Those residing on opposite sides of Barbados’ political divide will view the fall from grace of former Government minister Donville Inniss with obviously different emotions. But those whose heads are not buried either on Roebuck Street or George Street and are willing to learn lessons will take them and be guided in their future endeavours, especially when holding public office or trust.
Social media has already exposed the nature of many of us, who though having the right to criticise, condemn or scorn, have sounded as though one individual’s dismal descent has occasioned their own glorious ascent or some personal victory. We choose neither to celebrate, excuse nor scorn but to learn from the obvious lessons that have emerged.
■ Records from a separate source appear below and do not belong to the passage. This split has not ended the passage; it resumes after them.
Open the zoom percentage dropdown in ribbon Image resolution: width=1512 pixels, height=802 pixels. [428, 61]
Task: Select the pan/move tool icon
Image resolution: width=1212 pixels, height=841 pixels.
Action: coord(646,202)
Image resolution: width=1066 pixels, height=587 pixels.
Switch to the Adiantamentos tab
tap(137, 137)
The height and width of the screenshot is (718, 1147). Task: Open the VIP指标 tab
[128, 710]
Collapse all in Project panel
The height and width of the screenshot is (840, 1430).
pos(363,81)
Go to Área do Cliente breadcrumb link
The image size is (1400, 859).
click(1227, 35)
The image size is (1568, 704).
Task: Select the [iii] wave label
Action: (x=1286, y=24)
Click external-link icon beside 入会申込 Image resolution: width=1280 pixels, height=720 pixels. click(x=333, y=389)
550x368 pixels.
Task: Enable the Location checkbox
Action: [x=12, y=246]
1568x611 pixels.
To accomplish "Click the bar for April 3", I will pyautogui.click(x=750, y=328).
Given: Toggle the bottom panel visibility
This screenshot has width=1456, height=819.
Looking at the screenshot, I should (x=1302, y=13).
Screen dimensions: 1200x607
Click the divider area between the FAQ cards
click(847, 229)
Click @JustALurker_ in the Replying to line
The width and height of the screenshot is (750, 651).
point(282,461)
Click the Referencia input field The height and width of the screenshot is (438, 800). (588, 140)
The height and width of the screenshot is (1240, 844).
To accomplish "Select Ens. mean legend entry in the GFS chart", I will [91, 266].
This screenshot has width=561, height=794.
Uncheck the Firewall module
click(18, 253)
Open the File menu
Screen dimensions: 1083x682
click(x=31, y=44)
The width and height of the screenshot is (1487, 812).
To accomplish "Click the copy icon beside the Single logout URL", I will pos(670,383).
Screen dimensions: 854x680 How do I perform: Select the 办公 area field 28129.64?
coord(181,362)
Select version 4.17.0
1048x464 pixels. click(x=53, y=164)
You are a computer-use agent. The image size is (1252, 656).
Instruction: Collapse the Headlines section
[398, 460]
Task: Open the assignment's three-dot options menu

One of the factors gathered from Inniss’ trial and conviction which he addressed during the sentencing stage was that of companies and individuals in Barbados providing politicians with funding and gifts, which, unlike other jurisdictions, have scarce legally enshrined transparency and accountability laws attached. Companies and individuals frequently make contributions to political campaigns, constituency branches or to politicians directly for use in their respective constituencies without any mechanisms to ensure that the funding is publicly known, or to allay fears that some favour is to be returned at a later date.
Perhaps it is time that Government, rather than spew empty rhetoric to the gallery about integrity, accountability and transparency, undertake to introduce measures where all monetary donations and gifts to public officials in their public capacity are done before the glare of the media, and therefore the public of Barbados.
In this way, subsequent awarding of overpriced tenders to individuals or companies, contracts awarded to family members, boyfriends or future husbands, will be more readily exposed and scrutinised by the general public.
Clandestine relationships between big businesses and politicians are commonplace and have thrived in post-independent Barbados with impunity. Both Democratic Labour Party and Barbados Labour Party politicians have benefited from publicly unseen largesse from companies and individuals over the decades and John Public has never been any wiser as to the subsequent favours that might have accrued. The interlocking relationships are such that mainstream media have sometimes been accused of not reporting faithfully on these relationships – if discovered – because frequently their advertising dollar is obtained from some of these same companies and big corporations.
One of the most telling observations made by Inniss on Tuesday was the relationship between Government – through the Barbados Investment and Development Corporation (BIDC) – and the Insurance Corporation of Barbados Limited (ICBL). He said: “There are no specific laws regarding the financing of political campaigns in Barbados.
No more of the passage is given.